RECORDS SUPPLIED: Begin
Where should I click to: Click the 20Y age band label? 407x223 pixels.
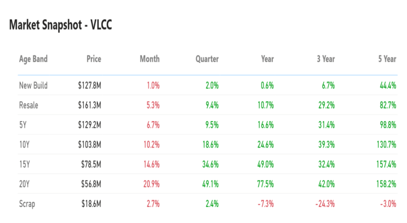pyautogui.click(x=25, y=184)
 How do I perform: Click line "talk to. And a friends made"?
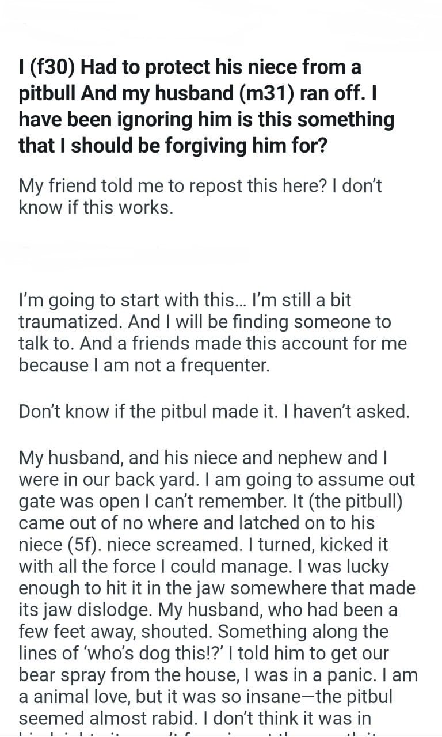click(212, 344)
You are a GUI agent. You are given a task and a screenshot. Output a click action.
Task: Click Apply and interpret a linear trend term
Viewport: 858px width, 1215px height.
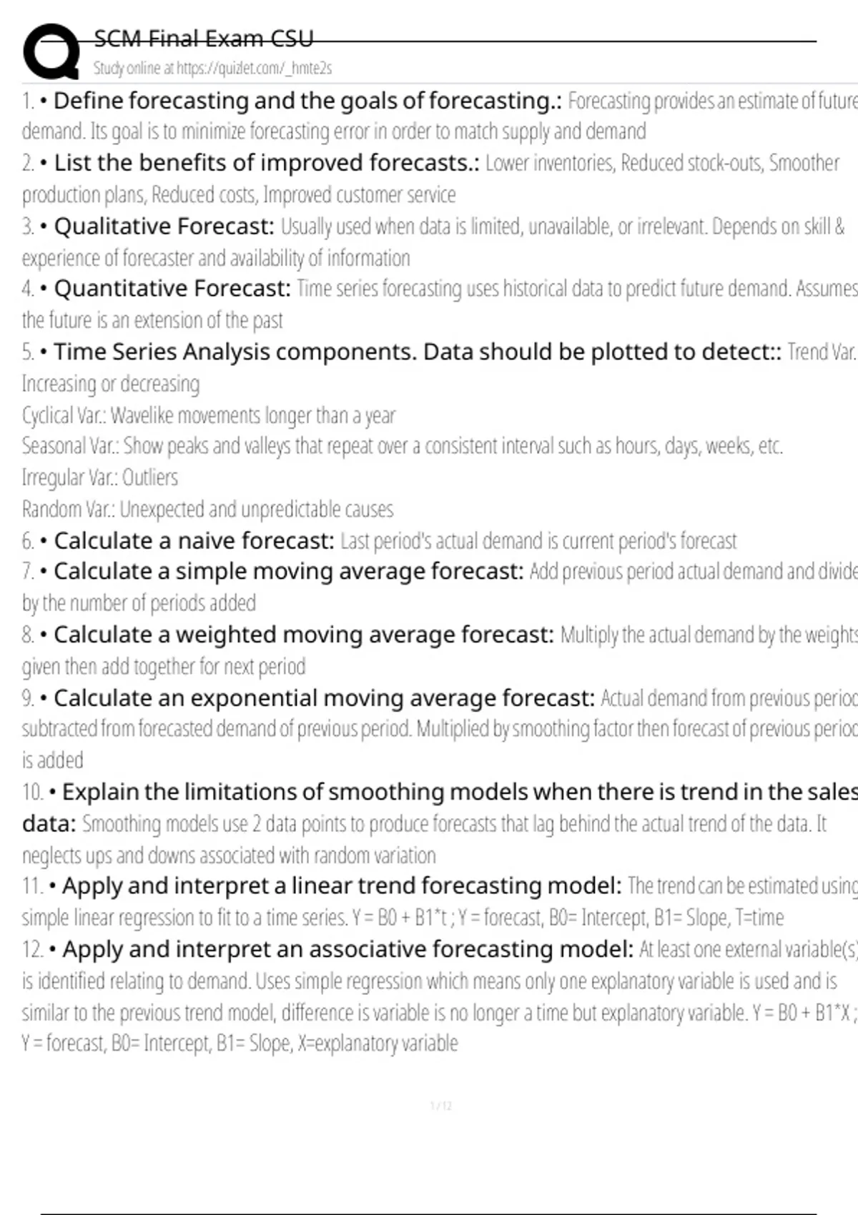[342, 886]
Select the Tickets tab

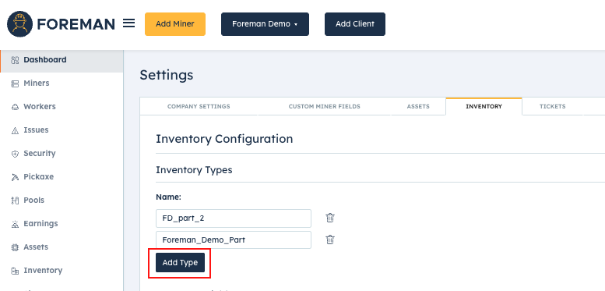pyautogui.click(x=553, y=106)
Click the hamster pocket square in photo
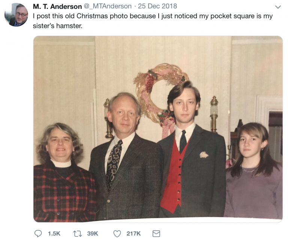The width and height of the screenshot is (288, 239). pos(204,155)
RECORDS SUPPLIED: End
> [WORK INSTRUCTION]: Please transcribe all of the records above exactly, leaving out any pictures.

> [EXPECTED OUTPUT]:
Where should I click to: Click the 20Y age band label? 407x223 pixels.
pyautogui.click(x=25, y=184)
 How do I perform: Click line "talk to. And a friends made"?
click(212, 344)
You are a GUI agent. You are given a task and a screenshot. Output a click action.
Task: Click Apply and interpret a linear trend term
Viewport: 858px width, 1215px height.
[342, 886]
Select the Tickets tab

pyautogui.click(x=553, y=106)
Click the hamster pocket square in photo
The width and height of the screenshot is (288, 239). pos(204,155)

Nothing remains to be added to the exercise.